Cows at dairy farms in Texas and Kansas tested positive for a contagious strain of bird flu in an "unprecedented development," Texan farming authorities said Wednesday.

The Texas Department of Agriculture and with other state and national agencies "are working around the clock to ensure the safety of our food supply," said Texas agriculture commissioner Sid Miller in a statement.

But Miller added, "While troubling, this outbreak is not currently expected to threaten our nation's commercial dairy supply."

Texas is among the five largest milk-producing states in the United States, according to data from the US Department of Agriculture.

The press release said that tests had found no alterations to the virus that would make it more transmissible to humans and that the risk to the public "remains minimal."

"Further efforts to continue epidemiological investigations are underway to ensure a complete picture of the situation can be evaluated," it added.

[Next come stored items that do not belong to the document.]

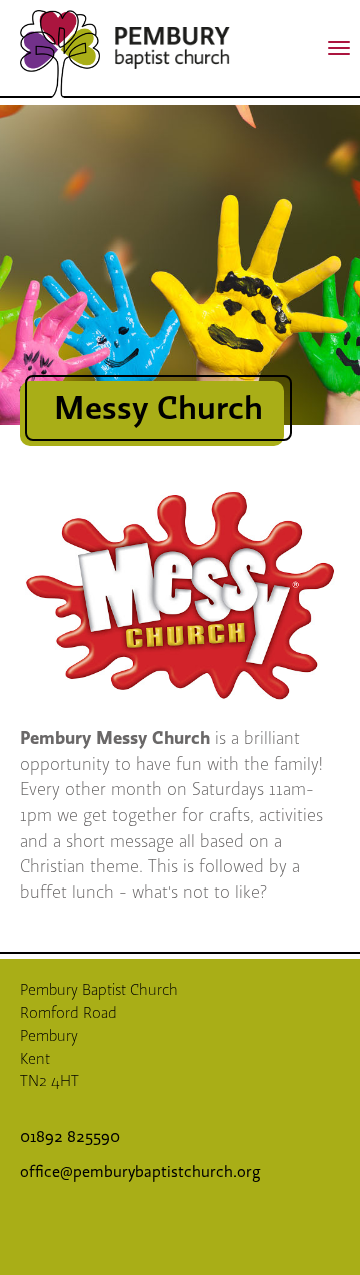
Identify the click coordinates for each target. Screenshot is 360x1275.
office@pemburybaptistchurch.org (140, 1172)
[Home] (60, 54)
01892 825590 (72, 1137)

The TDA said positive samples were retrieved from unpasteurized milk collected from two dairy farms in Kansas and one in Texas, with analysis confirming the results on March 25.

It added that HPAI had not been detected in any beef cattle but urged all farmers to implement "enhanced biosecurity measures on their farms and ranches to protect their herds."

The TRA said it was working alongside the US Food and Drug Administration (FDA) and other agencies to evaluate symptoms among primarily older dairy cows in Texas, Kansas and New Mexico.